Problem set:
• a. From the passage on expert and crowd design thinking, list the four descriptions of abstraction level and informational framework that it gives for the expert group and the crowd group.
• b. Carry on the passage on expert and crowd design thinking, starting after its last sentence.

======== Excerpt

Figure 1. Expert representational use.
Figure 2. Crowd representational use.
For the expert group there was a much higher level of abstraction within a narrow informational framework, in contrast to a much lower level of abstraction and a much wider informational framework in the crowd group. The difference in semiotic distributions and the levels of abstractness by which these informational values were conveyed suggests differences in the experts‟ vs. novices‟ thinking within the collective design context of this study. Having generated the information (via the Sg→Sd (1) transition), certain participants began to add new interpretations (at varying levels of abstraction) indexically for the sole purpose of contributing new informational variables to the existing design-related meaning of the image. These interactions occurred on an ad hoc basis over different timeframes. All interactions that took place only occurred through indirect means in both groups. This revealed that the movement of design meaning did not occur through normal collaborative processes but by the incremental addition of „small and discreet chunks‟ of information applied to existing imagery. This type of interaction is common to collective and web-based systems and is understood as stigmergic collaboration [26]. By comparing the semiotic data of the expert group and the crowd group in the ODE, similarities were that the movement of meaning occurred in both groups. Therefore, we can infer that in an openly shared web-based context, such as the ODE provided in this study, experts and a crowd alike make use of the representation to generate and express additional design thinking based on existing and already designcontextualised imagery (Sd(n)).

================
======== Entries shown

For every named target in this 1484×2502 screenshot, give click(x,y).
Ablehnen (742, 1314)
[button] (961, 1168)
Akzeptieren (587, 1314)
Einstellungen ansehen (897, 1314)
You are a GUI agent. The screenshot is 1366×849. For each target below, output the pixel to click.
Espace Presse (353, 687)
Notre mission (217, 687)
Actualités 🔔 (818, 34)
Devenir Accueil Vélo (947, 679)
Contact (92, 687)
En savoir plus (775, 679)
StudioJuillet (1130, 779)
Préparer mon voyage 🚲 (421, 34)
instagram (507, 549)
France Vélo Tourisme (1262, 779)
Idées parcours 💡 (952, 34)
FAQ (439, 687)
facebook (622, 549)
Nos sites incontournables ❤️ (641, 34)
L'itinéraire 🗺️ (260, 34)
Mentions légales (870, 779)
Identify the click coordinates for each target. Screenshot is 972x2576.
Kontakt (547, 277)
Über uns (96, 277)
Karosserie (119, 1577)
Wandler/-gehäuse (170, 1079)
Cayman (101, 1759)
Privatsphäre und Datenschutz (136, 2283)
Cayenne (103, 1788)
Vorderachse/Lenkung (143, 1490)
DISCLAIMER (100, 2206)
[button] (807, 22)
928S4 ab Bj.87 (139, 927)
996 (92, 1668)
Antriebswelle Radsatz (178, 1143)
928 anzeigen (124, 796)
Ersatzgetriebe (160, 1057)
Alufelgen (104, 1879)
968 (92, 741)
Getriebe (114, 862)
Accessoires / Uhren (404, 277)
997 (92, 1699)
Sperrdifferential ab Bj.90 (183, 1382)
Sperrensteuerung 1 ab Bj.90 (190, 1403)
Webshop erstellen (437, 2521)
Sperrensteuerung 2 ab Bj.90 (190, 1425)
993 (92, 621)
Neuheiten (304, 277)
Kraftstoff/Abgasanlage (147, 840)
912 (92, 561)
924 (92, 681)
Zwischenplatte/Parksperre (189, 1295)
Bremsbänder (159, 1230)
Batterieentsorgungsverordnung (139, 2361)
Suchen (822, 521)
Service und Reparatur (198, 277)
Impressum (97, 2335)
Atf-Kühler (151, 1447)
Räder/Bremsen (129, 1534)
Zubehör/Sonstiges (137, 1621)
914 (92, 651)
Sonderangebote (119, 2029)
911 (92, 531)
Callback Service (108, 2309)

================

List of answers:
• a.
Expert group: a much higher level of abstraction; a narrow informational framework
Crowd group: a much lower level of abstraction; a much wider informational framework

• b.
6
Conclusion
Emerging from the comparative statistics were two key characteristics: both groups similarly used the iconic image to express index and symbol based content (called Abduction), and informational movement emerged in both groups, as revealed by the semiotic and informational movement of design meaning (transition). The presence of this initial activity was promising because the accumulating representational contributions vindicated the collective laboratory conditions. Moreover, the presence of activity centered on the representation was an important finding because it implies that in employing the representation to communicate design meanings, the image is a pivotal tool for the crowd and the expert alike. This suggests that there is little difference between the crowd and the expert when it comes to the uptake of imagery to express design information. Each participant in both groups demonstrated a capacity for intuitively using icons to creatively build indexical analogies for expressing ideas; this indicated that abductive processes were evident in both groups. However, the difference in semiotic distributions and the levels of abstractness by which these informational values were conveyed suggests differences in the experts‟ vs. novices‟ thinking within the collective design context of this study. In addition, the crowd‟s individual contributions of imagery were prolific, which were consistently added to and interacted with, creating a consistent stigmergic movement of design meaning. This was in contrast to the expert group, whose members traditionally do not design under collective conditions, which might explain the participatory differences between the crowd‟s consistent activity and the long period of inactivity in the expert group until the last two days of the test period. In summary, both the crowd and the expert group naturally adopted the image as the main carrier of meaning under the provided conditions. However, the engendered meaning was different between the groups.